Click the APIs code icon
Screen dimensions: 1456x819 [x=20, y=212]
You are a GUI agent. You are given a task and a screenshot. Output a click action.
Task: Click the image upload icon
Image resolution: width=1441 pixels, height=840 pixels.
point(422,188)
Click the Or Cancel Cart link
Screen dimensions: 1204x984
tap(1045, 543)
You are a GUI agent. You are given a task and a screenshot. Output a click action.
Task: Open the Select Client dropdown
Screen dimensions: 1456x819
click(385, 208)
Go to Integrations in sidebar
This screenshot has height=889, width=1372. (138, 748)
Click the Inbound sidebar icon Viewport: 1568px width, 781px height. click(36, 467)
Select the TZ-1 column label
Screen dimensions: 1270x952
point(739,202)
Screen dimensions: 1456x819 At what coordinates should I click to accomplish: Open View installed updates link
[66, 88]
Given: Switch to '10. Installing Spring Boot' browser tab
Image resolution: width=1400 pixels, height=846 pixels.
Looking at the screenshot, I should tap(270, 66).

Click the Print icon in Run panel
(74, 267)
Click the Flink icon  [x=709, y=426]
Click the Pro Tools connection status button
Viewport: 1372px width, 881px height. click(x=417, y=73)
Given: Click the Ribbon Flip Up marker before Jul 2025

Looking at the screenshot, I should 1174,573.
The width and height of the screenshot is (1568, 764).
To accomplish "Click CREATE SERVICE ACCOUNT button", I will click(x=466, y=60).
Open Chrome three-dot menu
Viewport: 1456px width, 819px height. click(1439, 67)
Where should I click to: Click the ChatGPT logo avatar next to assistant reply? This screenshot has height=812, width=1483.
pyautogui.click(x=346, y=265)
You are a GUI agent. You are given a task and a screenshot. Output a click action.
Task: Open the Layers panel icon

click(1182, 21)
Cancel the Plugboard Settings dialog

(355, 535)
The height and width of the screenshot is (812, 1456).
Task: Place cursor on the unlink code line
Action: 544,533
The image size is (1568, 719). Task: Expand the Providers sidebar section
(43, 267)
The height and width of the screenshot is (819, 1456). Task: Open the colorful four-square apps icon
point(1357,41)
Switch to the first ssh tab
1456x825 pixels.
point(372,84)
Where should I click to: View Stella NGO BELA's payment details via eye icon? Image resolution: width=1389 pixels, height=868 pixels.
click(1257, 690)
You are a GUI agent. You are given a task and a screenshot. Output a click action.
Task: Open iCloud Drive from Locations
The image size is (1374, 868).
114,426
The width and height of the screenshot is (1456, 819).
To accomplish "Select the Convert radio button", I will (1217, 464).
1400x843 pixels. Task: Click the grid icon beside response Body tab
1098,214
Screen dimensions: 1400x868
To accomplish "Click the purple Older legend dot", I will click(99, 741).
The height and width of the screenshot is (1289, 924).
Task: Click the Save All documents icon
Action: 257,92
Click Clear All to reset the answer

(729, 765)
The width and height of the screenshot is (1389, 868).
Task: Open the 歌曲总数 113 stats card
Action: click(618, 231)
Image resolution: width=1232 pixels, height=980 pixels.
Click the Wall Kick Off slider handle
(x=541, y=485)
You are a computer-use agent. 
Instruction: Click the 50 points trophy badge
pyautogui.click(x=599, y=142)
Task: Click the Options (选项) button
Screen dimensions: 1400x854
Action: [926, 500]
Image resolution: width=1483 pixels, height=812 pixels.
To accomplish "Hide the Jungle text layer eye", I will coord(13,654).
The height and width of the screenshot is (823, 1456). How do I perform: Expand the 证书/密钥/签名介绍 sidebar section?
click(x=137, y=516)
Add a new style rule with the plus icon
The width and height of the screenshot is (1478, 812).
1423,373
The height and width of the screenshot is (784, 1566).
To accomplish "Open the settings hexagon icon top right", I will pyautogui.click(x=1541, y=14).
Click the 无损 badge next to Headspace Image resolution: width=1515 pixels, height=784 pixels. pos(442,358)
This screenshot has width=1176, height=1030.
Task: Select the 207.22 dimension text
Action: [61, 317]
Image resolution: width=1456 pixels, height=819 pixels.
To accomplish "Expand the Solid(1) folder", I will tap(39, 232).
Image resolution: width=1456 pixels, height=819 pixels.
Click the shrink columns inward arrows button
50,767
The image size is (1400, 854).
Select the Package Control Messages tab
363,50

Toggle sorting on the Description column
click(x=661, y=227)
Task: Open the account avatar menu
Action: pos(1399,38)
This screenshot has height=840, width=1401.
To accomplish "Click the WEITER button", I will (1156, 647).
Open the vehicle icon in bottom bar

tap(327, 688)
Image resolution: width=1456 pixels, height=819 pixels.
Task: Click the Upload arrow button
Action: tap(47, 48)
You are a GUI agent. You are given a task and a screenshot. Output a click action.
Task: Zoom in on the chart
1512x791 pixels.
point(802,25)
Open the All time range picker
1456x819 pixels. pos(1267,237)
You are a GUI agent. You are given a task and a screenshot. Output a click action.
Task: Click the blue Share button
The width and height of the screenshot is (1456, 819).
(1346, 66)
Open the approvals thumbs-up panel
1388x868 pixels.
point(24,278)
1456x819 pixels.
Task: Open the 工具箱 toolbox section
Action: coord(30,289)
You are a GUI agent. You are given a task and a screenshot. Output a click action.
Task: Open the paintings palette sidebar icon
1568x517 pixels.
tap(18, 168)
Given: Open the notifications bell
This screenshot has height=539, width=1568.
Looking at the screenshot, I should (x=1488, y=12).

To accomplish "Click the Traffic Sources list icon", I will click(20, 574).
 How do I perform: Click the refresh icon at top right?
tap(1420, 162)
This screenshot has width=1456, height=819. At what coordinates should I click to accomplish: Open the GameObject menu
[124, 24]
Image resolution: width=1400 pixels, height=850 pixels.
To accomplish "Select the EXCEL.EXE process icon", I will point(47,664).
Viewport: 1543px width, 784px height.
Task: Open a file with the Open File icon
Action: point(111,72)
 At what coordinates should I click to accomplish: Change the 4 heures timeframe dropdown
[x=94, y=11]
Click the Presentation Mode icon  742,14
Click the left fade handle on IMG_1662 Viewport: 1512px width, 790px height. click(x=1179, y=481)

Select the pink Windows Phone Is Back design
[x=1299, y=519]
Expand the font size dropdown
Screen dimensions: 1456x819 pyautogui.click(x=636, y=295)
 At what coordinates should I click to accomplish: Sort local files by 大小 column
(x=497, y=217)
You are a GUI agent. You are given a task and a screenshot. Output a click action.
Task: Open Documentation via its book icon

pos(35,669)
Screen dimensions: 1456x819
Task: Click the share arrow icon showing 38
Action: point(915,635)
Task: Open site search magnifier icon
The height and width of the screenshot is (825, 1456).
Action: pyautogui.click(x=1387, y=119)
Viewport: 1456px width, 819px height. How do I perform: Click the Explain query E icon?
----------------
**YOUR TASK:**
Could all of the entries be retyped word for word?

**SOLUTION FOR THIS EXERCISE:**
Click the APIs code icon
Screen dimensions: 1456x819 [x=20, y=212]
You are a GUI agent. You are given a task and a screenshot. Output a click action.
Task: Click the image upload icon
Image resolution: width=1441 pixels, height=840 pixels.
point(422,188)
Click the Or Cancel Cart link
Screen dimensions: 1204x984
tap(1045, 543)
You are a GUI agent. You are given a task and a screenshot. Output a click action.
Task: Open the Select Client dropdown
Screen dimensions: 1456x819
click(385, 208)
Go to Integrations in sidebar
This screenshot has height=889, width=1372. (138, 748)
Click the Inbound sidebar icon Viewport: 1568px width, 781px height. click(36, 467)
Select the TZ-1 column label
Screen dimensions: 1270x952
point(739,202)
Screen dimensions: 1456x819 At what coordinates should I click to accomplish: Open View installed updates link
[66, 88]
Given: Switch to '10. Installing Spring Boot' browser tab
Image resolution: width=1400 pixels, height=846 pixels.
Looking at the screenshot, I should tap(270, 66).

Click the Print icon in Run panel
(74, 267)
Click the Flink icon  [x=709, y=426]
Click the Pro Tools connection status button
Viewport: 1372px width, 881px height. click(x=417, y=73)
Given: Click the Ribbon Flip Up marker before Jul 2025

Looking at the screenshot, I should 1174,573.
The width and height of the screenshot is (1568, 764).
To accomplish "Click CREATE SERVICE ACCOUNT button", I will click(x=466, y=60).
Open Chrome three-dot menu
Viewport: 1456px width, 819px height. click(1439, 67)
Where should I click to: Click the ChatGPT logo avatar next to assistant reply? This screenshot has height=812, width=1483.
pyautogui.click(x=346, y=265)
You are a GUI agent. You are given a task and a screenshot. Output a click action.
Task: Open the Layers panel icon

click(1182, 21)
Cancel the Plugboard Settings dialog

(355, 535)
The height and width of the screenshot is (812, 1456).
Task: Place cursor on the unlink code line
Action: 544,533
The image size is (1568, 719). Task: Expand the Providers sidebar section
(43, 267)
The height and width of the screenshot is (819, 1456). Task: Open the colorful four-square apps icon
point(1357,41)
Switch to the first ssh tab
1456x825 pixels.
point(372,84)
Where should I click to: View Stella NGO BELA's payment details via eye icon? Image resolution: width=1389 pixels, height=868 pixels.
click(1257, 690)
You are a GUI agent. You are given a task and a screenshot. Output a click action.
Task: Open iCloud Drive from Locations
The image size is (1374, 868).
114,426
The width and height of the screenshot is (1456, 819).
To accomplish "Select the Convert radio button", I will (1217, 464).
1400x843 pixels. Task: Click the grid icon beside response Body tab
1098,214
Screen dimensions: 1400x868
To accomplish "Click the purple Older legend dot", I will click(99, 741).
The height and width of the screenshot is (1289, 924).
Task: Click the Save All documents icon
Action: 257,92
Click Clear All to reset the answer

(729, 765)
The width and height of the screenshot is (1389, 868).
Task: Open the 歌曲总数 113 stats card
Action: click(618, 231)
Image resolution: width=1232 pixels, height=980 pixels.
Click the Wall Kick Off slider handle
(x=541, y=485)
You are a computer-use agent. 
Instruction: Click the 50 points trophy badge
pyautogui.click(x=599, y=142)
Task: Click the Options (选项) button
Screen dimensions: 1400x854
Action: [926, 500]
Image resolution: width=1483 pixels, height=812 pixels.
To accomplish "Hide the Jungle text layer eye", I will coord(13,654).
The height and width of the screenshot is (823, 1456). How do I perform: Expand the 证书/密钥/签名介绍 sidebar section?
click(x=137, y=516)
Add a new style rule with the plus icon
The width and height of the screenshot is (1478, 812).
1423,373
The height and width of the screenshot is (784, 1566).
To accomplish "Open the settings hexagon icon top right", I will pyautogui.click(x=1541, y=14).
Click the 无损 badge next to Headspace Image resolution: width=1515 pixels, height=784 pixels. pos(442,358)
This screenshot has width=1176, height=1030.
Task: Select the 207.22 dimension text
Action: [61, 317]
Image resolution: width=1456 pixels, height=819 pixels.
To accomplish "Expand the Solid(1) folder", I will tap(39, 232).
Image resolution: width=1456 pixels, height=819 pixels.
Click the shrink columns inward arrows button
50,767
The image size is (1400, 854).
Select the Package Control Messages tab
363,50

Toggle sorting on the Description column
click(x=661, y=227)
Task: Open the account avatar menu
Action: pos(1399,38)
This screenshot has height=840, width=1401.
To accomplish "Click the WEITER button", I will (1156, 647).
Open the vehicle icon in bottom bar

tap(327, 688)
Image resolution: width=1456 pixels, height=819 pixels.
Task: Click the Upload arrow button
Action: tap(47, 48)
You are a GUI agent. You are given a task and a screenshot. Output a click action.
Task: Zoom in on the chart
1512x791 pixels.
point(802,25)
Open the All time range picker
1456x819 pixels. pos(1267,237)
You are a GUI agent. You are given a task and a screenshot. Output a click action.
Task: Click the blue Share button
The width and height of the screenshot is (1456, 819).
(1346, 66)
Open the approvals thumbs-up panel
1388x868 pixels.
point(24,278)
1456x819 pixels.
Task: Open the 工具箱 toolbox section
Action: coord(30,289)
You are a GUI agent. You are given a task and a screenshot. Output a click action.
Task: Open the paintings palette sidebar icon
1568x517 pixels.
tap(18, 168)
Given: Open the notifications bell
This screenshot has height=539, width=1568.
Looking at the screenshot, I should (x=1488, y=12).

To accomplish "Click the Traffic Sources list icon", I will click(20, 574).
 How do I perform: Click the refresh icon at top right?
tap(1420, 162)
This screenshot has width=1456, height=819. At what coordinates should I click to accomplish: Open the GameObject menu
[124, 24]
Image resolution: width=1400 pixels, height=850 pixels.
To accomplish "Select the EXCEL.EXE process icon", I will point(47,664).
Viewport: 1543px width, 784px height.
Task: Open a file with the Open File icon
Action: point(111,72)
 At what coordinates should I click to accomplish: Change the 4 heures timeframe dropdown
[x=94, y=11]
Click the Presentation Mode icon  742,14
Click the left fade handle on IMG_1662 Viewport: 1512px width, 790px height. click(x=1179, y=481)

Select the pink Windows Phone Is Back design
[x=1299, y=519]
Expand the font size dropdown
Screen dimensions: 1456x819 pyautogui.click(x=636, y=295)
 At what coordinates should I click to accomplish: Sort local files by 大小 column
(x=497, y=217)
You are a GUI agent. You are given a task and a screenshot. Output a click action.
Task: Open Documentation via its book icon

pos(35,669)
Screen dimensions: 1456x819
Task: Click the share arrow icon showing 38
Action: point(915,635)
Task: Open site search magnifier icon
The height and width of the screenshot is (825, 1456).
Action: pyautogui.click(x=1387, y=119)
Viewport: 1456px width, 819px height. How do I perform: Click the Explain query E icon?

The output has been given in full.